It's likeable. It's funny. I'm moderately fond of it. However it's also so static that I ended up fast-forwarding through episodes, even though they looked quite good. Nothing mattered. Nothing was going anywhere. I won't be watching Season 2.
The show's premise is that someone's been resurrecting dead musicians as ClassicaLoids. There's Beethoven, Mozart, Chopin, Liszt, Schubert, Bach and more. They don't seem to be robots, so they're probably lab-generated clone people or something. This means it's not really them, so the show can turn them into idiots, change their gender and give them superpowers.
BEETHOVEN is now a super-intense maniac who's obsessed with... something pointless. This is usually cooking gyoza with flamethrowers.
MOZART is a pink-haired man-child who rides roller shoes in the house.
LISZT has become female and is sex on legs, except that she never does anything.
CHOPIN is a shut-in who wears cardboard boxes on his head and can only interact online.
SCHUBERT is a massive Beethoven fan.
Put them together and you'll get chaos. They can't do anything. They've got the common sense of kittens. Tell them to tidy the house and you'll come home to find the roof painted pink and the kitchen knee-deep in water. Beethoven will also have probably burned something down, but that almost goes without saying. These are amusing people and I like them, but they don't exist as dramatic characters. Their desires and motivations are static. They'll worship something, in a passive way that has nothing to do with doing or achieving anything. Schubert worships Beethoven, who will be roaring hot-bloodedly about something meaningless. Liszt wants to wax rhapsodic about love. Chopin wants to be alone in a dark room. Mozart... well, it's hard to get much of a handle on what Mozart wants, beyond dressing like a magical girl and being joyfully irresponsible.
If you let these people do whatever they wanted for a hundred years, nothing would have changed. If a fairy granted their every wish, very little would have changed. (Mozart and Liszt would probably be having busier sex lives, but then again we don't know how much sex they're having offscreen here. They're both fun-loving libertines who attract the opposite sex.)
It's a fun show. It's an absurdist, light-hearted comedy, so why should I be criticising it from a dramatic point of view? Lots of anime is just as static, e.g. harem comedies. I've seen intelligent, sophisticated reviewers explaining why they love this show and I can understand that, especially if you're a classical music buff. Personally, though, I find it takes the air out of a show for the cast to be doing stuff Just Because It's Wacky. Even if a show's format is rigid, the characters still need to be trying to move forward.
For me, anyway.
That said, the show isn't all about its ClassicaLoids. There are also less undynamic characters. Most important is Kanae, the schoolgirl and fire-breathing landlady of a ClassicaLoid-infested house. (Rats would be less trouble.) Kanae's capable of being fun-loving and whimsical, but she has to wield a rod of iron if she doesn't want to be trampled underfoot by all these overgrown four-year-olds. I liked Kanae. She's the show's heart. She actually has a meaningful motivation, i.e. to protect her late grandmother's mansion, both from halfwit tenants and from property developers.

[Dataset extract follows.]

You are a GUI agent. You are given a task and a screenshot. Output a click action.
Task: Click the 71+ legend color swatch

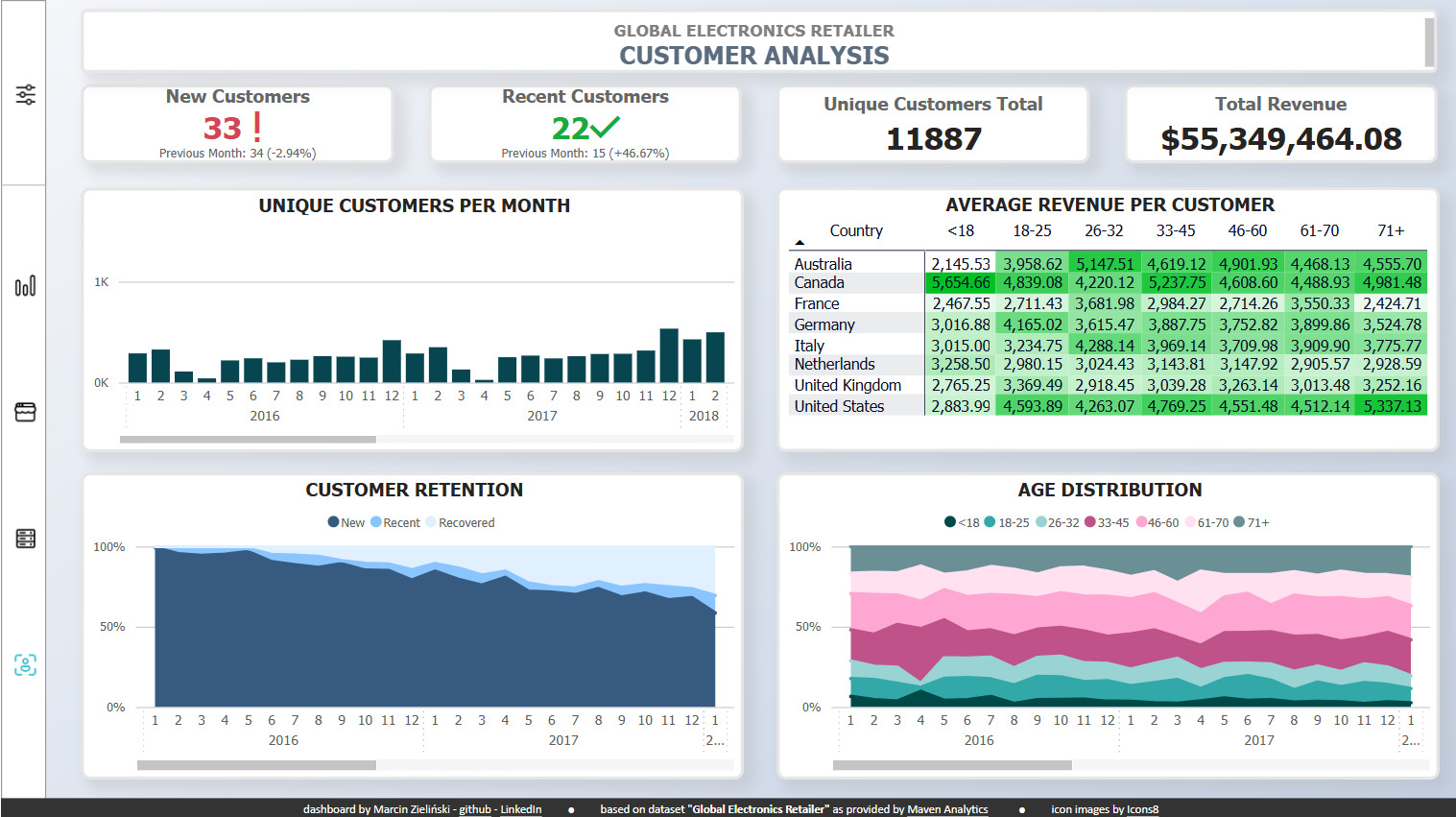1239,522
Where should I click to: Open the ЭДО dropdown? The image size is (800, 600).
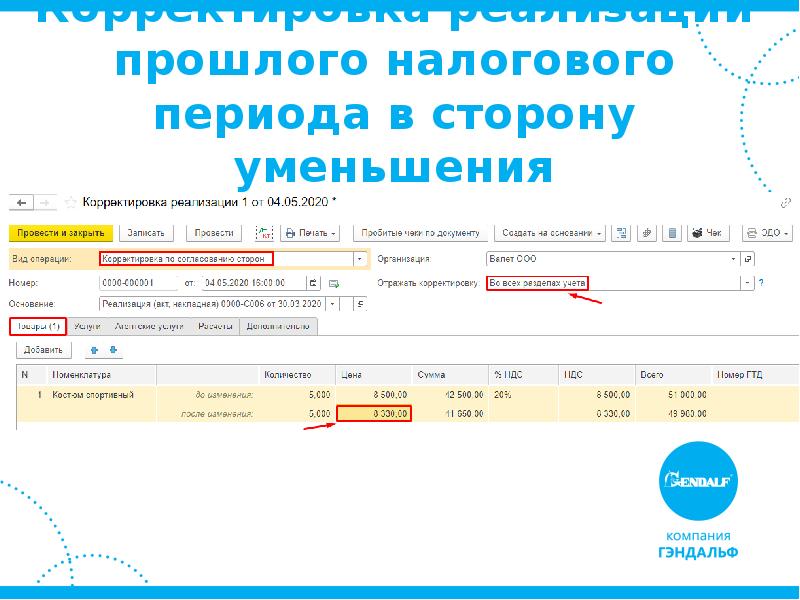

There are some pseudo-villains. They fulfil a villain-like plot function without doing anything bad, as far as I could see, but they do at least have objectives and attitude. I liked them. Even people who like the show are liable to agree that it improves when Bach, Tchai and Bada are getting more to do. Then there's Kanae's childhood friend, Sousuke, who's an amiable waste of oxygen and makes even ClassicaLoids look intelligent and useful. He's almost turned himself into a surrogate ClassicaLoid by virtue of hanging out with them all the time and behaving just as badly, but he does actually have life goals in a way they don't. Admittedly they're disreputable goals that demonstrate how lazy, parasitic and delusional he is, but they're goals.
It's just not very good. Theoretically it's doing everything you could want from an anime comedy. I approve of the eccentric subject matter and I'm vaguely fond of its often-mental humour, but I think the show got carried away with itself. It's having so much fun with its wacky cast that it forgot to give them anything to do. They just show up at Kanae's house and act like lunatics. That's all they'll ever do. There's no suggestion of hidden depths. However they do have charm and the episodes are individually pretty good. It's only when you're seeing them as a series that you might start getting itchy.
This isn't a children's show. It's family-friendly, but it's a normal anime. It's aimed at an adult audience, not primary school kids or anything. However you might find yourself giving people a false impression of kiddification if you're not careful when discussing its wacky childish characters, its humour, its superpowers and its storytelling flaws.